#### TASK DATA:

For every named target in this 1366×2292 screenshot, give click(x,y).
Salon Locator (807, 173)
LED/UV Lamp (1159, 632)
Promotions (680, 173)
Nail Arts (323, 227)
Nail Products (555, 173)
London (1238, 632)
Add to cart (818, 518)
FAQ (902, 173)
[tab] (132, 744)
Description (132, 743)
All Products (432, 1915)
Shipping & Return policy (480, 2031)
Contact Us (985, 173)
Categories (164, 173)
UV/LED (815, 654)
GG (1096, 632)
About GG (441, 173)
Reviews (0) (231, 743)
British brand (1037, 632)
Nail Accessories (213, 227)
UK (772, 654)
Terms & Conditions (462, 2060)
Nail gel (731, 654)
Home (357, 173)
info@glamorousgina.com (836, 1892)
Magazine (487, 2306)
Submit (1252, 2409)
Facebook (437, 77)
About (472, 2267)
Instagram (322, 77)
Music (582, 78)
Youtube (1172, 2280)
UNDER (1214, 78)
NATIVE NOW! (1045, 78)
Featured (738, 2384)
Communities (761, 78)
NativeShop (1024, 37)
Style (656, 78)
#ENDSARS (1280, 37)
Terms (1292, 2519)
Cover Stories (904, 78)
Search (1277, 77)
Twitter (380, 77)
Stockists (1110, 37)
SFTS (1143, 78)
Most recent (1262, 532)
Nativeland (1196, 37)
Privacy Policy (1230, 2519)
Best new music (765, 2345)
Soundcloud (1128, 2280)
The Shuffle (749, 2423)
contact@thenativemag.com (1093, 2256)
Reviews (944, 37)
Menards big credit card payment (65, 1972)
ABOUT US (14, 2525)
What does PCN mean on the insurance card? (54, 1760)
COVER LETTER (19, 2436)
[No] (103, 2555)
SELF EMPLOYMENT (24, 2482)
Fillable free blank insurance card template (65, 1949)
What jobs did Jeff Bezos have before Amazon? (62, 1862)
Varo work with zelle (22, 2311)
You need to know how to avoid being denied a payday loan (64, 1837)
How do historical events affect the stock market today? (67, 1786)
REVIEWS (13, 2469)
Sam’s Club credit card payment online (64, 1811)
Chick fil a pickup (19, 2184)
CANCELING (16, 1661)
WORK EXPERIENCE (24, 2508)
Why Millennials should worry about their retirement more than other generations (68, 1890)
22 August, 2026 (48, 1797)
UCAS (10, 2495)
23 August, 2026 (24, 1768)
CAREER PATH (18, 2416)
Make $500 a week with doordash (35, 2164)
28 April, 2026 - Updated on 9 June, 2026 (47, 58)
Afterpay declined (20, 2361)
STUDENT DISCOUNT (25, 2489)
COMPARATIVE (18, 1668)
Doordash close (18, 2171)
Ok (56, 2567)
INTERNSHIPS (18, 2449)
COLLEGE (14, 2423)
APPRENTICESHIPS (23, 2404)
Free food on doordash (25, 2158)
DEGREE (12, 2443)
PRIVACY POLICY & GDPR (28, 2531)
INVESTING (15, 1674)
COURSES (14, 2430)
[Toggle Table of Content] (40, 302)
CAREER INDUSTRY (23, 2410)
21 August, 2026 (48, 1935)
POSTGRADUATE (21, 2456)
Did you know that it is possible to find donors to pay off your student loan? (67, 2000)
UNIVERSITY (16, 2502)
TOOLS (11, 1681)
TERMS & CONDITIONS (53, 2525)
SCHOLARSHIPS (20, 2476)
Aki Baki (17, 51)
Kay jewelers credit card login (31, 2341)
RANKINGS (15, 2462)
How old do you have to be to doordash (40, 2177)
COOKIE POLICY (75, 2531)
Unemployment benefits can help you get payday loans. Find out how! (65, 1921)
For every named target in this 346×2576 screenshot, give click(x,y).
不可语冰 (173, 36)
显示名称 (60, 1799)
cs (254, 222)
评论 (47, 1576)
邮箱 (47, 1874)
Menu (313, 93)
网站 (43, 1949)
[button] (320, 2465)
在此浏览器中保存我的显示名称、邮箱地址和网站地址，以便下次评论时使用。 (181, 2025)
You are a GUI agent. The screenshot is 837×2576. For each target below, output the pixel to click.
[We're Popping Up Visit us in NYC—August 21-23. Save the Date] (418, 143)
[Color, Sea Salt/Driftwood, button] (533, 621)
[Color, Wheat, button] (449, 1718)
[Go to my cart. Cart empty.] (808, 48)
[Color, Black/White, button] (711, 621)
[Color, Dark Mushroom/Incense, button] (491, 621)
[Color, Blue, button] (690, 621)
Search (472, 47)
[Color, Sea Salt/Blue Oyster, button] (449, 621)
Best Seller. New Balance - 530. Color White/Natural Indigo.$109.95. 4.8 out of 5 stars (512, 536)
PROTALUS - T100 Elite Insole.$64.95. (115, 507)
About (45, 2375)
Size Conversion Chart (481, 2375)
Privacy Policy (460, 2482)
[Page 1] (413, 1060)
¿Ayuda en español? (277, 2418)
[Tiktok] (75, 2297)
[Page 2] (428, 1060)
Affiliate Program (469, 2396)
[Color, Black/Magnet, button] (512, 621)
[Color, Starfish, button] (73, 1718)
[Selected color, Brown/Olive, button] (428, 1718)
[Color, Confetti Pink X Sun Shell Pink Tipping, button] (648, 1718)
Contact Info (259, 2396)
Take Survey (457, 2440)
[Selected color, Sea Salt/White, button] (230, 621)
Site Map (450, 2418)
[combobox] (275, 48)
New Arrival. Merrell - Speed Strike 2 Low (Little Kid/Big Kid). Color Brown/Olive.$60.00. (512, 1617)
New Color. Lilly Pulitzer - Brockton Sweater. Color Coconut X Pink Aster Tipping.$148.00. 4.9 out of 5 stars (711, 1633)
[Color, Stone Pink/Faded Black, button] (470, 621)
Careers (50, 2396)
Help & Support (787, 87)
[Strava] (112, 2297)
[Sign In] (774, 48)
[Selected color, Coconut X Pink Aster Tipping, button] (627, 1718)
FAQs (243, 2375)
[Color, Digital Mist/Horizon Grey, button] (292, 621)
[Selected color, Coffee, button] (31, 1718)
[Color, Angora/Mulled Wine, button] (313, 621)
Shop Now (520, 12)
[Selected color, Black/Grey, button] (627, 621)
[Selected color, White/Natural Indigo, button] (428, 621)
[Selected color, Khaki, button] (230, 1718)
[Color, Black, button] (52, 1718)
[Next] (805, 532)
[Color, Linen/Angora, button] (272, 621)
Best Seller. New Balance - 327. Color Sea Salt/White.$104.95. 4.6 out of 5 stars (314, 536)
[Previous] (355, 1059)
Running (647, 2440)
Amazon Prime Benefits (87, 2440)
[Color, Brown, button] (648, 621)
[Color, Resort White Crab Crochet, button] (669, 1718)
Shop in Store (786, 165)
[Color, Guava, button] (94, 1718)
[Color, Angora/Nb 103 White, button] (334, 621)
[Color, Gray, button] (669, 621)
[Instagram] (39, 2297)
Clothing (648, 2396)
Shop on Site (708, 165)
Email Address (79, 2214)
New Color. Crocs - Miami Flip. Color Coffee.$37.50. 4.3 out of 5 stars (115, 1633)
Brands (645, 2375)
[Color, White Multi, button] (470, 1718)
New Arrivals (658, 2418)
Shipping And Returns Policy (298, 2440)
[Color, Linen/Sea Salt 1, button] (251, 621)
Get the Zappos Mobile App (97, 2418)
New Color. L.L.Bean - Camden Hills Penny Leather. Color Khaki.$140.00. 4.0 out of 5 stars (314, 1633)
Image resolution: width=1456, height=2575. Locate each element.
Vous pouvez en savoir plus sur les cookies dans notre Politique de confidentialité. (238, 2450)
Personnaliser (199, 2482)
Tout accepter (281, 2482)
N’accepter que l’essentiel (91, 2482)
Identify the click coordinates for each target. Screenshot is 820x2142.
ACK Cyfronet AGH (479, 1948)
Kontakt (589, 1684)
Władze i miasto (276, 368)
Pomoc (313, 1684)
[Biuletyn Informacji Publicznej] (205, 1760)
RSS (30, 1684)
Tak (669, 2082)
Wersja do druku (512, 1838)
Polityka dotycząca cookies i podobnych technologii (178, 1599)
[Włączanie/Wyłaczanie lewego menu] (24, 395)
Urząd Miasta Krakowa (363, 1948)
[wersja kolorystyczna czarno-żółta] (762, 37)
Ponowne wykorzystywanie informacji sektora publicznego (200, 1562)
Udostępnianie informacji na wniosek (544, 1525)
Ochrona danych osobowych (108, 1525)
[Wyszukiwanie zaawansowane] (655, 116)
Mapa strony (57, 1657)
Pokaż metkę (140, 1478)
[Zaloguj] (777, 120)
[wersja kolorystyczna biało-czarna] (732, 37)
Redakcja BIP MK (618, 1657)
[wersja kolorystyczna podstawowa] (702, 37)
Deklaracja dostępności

#### WHAT TO PRODUCE:
Reproduce the records above exactly, from the first line to the line that holds "#ENDSARS (1280, 37)", inclusive, and omit everything after it.

#### RESULT BELOW:
For every named target in this 1366×2292 screenshot, give click(x,y).
Salon Locator (807, 173)
LED/UV Lamp (1159, 632)
Promotions (680, 173)
Nail Arts (323, 227)
Nail Products (555, 173)
London (1238, 632)
Add to cart (818, 518)
FAQ (902, 173)
[tab] (132, 744)
Description (132, 743)
All Products (432, 1915)
Shipping & Return policy (480, 2031)
Contact Us (985, 173)
Categories (164, 173)
UV/LED (815, 654)
GG (1096, 632)
About GG (441, 173)
Reviews (0) (231, 743)
British brand (1037, 632)
Nail Accessories (213, 227)
UK (772, 654)
Terms & Conditions (462, 2060)
Nail gel (731, 654)
Home (357, 173)
info@glamorousgina.com (836, 1892)
Magazine (487, 2306)
Submit (1252, 2409)
Facebook (437, 77)
About (472, 2267)
Instagram (322, 77)
Music (582, 78)
Youtube (1172, 2280)
UNDER (1214, 78)
NATIVE NOW! (1045, 78)
Featured (738, 2384)
Communities (761, 78)
NativeShop (1024, 37)
Style (656, 78)
#ENDSARS (1280, 37)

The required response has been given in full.